▶ Exercise prompt: Repeat the whole listing below with nothing added or dropped.

▶ Data to use:
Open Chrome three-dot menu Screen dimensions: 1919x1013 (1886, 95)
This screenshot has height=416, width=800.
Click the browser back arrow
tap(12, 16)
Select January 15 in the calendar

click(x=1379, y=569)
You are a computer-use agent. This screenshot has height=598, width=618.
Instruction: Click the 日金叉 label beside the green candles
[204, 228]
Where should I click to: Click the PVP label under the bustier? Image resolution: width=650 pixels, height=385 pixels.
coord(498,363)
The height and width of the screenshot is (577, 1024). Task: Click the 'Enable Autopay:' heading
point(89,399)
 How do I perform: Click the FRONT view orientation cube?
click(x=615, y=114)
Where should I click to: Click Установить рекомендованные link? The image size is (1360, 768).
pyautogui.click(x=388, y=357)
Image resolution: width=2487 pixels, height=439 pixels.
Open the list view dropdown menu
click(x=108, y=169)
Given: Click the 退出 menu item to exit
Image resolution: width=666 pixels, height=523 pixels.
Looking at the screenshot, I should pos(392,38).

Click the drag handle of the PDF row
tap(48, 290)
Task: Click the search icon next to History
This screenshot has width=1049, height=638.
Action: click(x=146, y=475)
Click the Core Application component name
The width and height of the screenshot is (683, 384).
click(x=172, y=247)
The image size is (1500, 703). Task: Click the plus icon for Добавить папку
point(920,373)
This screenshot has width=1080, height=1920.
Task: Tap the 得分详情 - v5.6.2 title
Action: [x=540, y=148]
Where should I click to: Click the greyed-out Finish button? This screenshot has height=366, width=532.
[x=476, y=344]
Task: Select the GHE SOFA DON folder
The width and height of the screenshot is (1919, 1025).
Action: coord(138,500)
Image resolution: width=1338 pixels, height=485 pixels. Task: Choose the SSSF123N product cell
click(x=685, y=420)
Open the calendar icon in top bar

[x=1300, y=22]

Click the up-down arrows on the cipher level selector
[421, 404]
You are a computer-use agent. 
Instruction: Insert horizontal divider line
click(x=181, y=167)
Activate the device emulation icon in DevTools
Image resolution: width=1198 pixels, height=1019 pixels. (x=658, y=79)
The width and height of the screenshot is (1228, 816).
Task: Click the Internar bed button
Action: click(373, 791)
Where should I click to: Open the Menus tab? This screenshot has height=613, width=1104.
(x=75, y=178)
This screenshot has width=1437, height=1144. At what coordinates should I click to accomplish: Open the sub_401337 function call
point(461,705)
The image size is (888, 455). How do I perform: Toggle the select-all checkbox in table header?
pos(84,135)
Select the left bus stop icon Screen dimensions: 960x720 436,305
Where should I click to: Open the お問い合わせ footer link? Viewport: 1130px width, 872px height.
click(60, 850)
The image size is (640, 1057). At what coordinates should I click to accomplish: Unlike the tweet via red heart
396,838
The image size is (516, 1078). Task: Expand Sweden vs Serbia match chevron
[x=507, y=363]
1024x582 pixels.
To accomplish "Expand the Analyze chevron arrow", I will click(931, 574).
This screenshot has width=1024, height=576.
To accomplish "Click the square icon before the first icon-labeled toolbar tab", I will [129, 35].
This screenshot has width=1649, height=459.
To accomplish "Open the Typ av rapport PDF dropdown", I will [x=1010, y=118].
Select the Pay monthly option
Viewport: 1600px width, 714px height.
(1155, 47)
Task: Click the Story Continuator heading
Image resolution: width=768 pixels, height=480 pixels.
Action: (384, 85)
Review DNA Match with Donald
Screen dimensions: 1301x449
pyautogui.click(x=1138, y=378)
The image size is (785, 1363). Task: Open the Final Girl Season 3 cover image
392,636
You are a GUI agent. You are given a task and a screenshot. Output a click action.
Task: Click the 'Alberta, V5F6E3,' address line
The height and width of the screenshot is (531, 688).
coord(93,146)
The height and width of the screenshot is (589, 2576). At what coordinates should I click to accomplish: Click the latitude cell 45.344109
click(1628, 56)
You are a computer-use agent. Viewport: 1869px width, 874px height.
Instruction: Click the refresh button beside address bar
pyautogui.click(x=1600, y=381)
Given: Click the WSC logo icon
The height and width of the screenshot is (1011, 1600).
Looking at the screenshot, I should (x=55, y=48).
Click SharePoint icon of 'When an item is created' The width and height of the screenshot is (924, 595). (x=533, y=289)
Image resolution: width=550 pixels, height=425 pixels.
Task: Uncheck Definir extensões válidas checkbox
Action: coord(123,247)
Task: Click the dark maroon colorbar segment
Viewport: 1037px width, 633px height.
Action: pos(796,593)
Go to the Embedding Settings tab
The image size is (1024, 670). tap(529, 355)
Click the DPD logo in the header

▶ Answer area:
Open Chrome three-dot menu Screen dimensions: 1919x1013 (1886, 95)
This screenshot has height=416, width=800.
Click the browser back arrow
tap(12, 16)
Select January 15 in the calendar

click(x=1379, y=569)
You are a computer-use agent. This screenshot has height=598, width=618.
Instruction: Click the 日金叉 label beside the green candles
[204, 228]
Where should I click to: Click the PVP label under the bustier? Image resolution: width=650 pixels, height=385 pixels.
coord(498,363)
The height and width of the screenshot is (577, 1024). Task: Click the 'Enable Autopay:' heading
point(89,399)
 How do I perform: Click the FRONT view orientation cube?
click(x=615, y=114)
Where should I click to: Click Установить рекомендованные link? The image size is (1360, 768).
pyautogui.click(x=388, y=357)
Image resolution: width=2487 pixels, height=439 pixels.
Open the list view dropdown menu
click(x=108, y=169)
Given: Click the 退出 menu item to exit
Image resolution: width=666 pixels, height=523 pixels.
Looking at the screenshot, I should pos(392,38).

Click the drag handle of the PDF row
tap(48, 290)
Task: Click the search icon next to History
This screenshot has width=1049, height=638.
Action: click(x=146, y=475)
Click the Core Application component name
The width and height of the screenshot is (683, 384).
click(x=172, y=247)
The image size is (1500, 703). Task: Click the plus icon for Добавить папку
point(920,373)
This screenshot has width=1080, height=1920.
Task: Tap the 得分详情 - v5.6.2 title
Action: [x=540, y=148]
Where should I click to: Click the greyed-out Finish button? This screenshot has height=366, width=532.
[x=476, y=344]
Task: Select the GHE SOFA DON folder
The width and height of the screenshot is (1919, 1025).
Action: coord(138,500)
Image resolution: width=1338 pixels, height=485 pixels. Task: Choose the SSSF123N product cell
click(x=685, y=420)
Open the calendar icon in top bar

[x=1300, y=22]

Click the up-down arrows on the cipher level selector
[421, 404]
You are a computer-use agent. 
Instruction: Insert horizontal divider line
click(x=181, y=167)
Activate the device emulation icon in DevTools
Image resolution: width=1198 pixels, height=1019 pixels. (x=658, y=79)
The width and height of the screenshot is (1228, 816).
Task: Click the Internar bed button
Action: click(373, 791)
Where should I click to: Open the Menus tab? This screenshot has height=613, width=1104.
(x=75, y=178)
This screenshot has width=1437, height=1144. At what coordinates should I click to accomplish: Open the sub_401337 function call
point(461,705)
The image size is (888, 455). How do I perform: Toggle the select-all checkbox in table header?
pos(84,135)
Select the left bus stop icon Screen dimensions: 960x720 436,305
Where should I click to: Open the お問い合わせ footer link? Viewport: 1130px width, 872px height.
click(60, 850)
The image size is (640, 1057). At what coordinates should I click to accomplish: Unlike the tweet via red heart
396,838
The image size is (516, 1078). Task: Expand Sweden vs Serbia match chevron
[x=507, y=363]
1024x582 pixels.
To accomplish "Expand the Analyze chevron arrow", I will click(931, 574).
This screenshot has width=1024, height=576.
To accomplish "Click the square icon before the first icon-labeled toolbar tab", I will [129, 35].
This screenshot has width=1649, height=459.
To accomplish "Open the Typ av rapport PDF dropdown", I will [x=1010, y=118].
Select the Pay monthly option
Viewport: 1600px width, 714px height.
(1155, 47)
Task: Click the Story Continuator heading
Image resolution: width=768 pixels, height=480 pixels.
Action: (384, 85)
Review DNA Match with Donald
Screen dimensions: 1301x449
pyautogui.click(x=1138, y=378)
The image size is (785, 1363). Task: Open the Final Girl Season 3 cover image
392,636
You are a GUI agent. You are given a task and a screenshot. Output a click action.
Task: Click the 'Alberta, V5F6E3,' address line
The height and width of the screenshot is (531, 688).
coord(93,146)
The height and width of the screenshot is (589, 2576). At what coordinates should I click to accomplish: Click the latitude cell 45.344109
click(1628, 56)
You are a computer-use agent. Viewport: 1869px width, 874px height.
Instruction: Click the refresh button beside address bar
pyautogui.click(x=1600, y=381)
Given: Click the WSC logo icon
The height and width of the screenshot is (1011, 1600).
Looking at the screenshot, I should (x=55, y=48).
Click SharePoint icon of 'When an item is created' The width and height of the screenshot is (924, 595). (x=533, y=289)
Image resolution: width=550 pixels, height=425 pixels.
Task: Uncheck Definir extensões válidas checkbox
Action: coord(123,247)
Task: Click the dark maroon colorbar segment
Viewport: 1037px width, 633px height.
Action: pos(796,593)
Go to the Embedding Settings tab
The image size is (1024, 670). tap(529, 355)
Click the DPD logo in the header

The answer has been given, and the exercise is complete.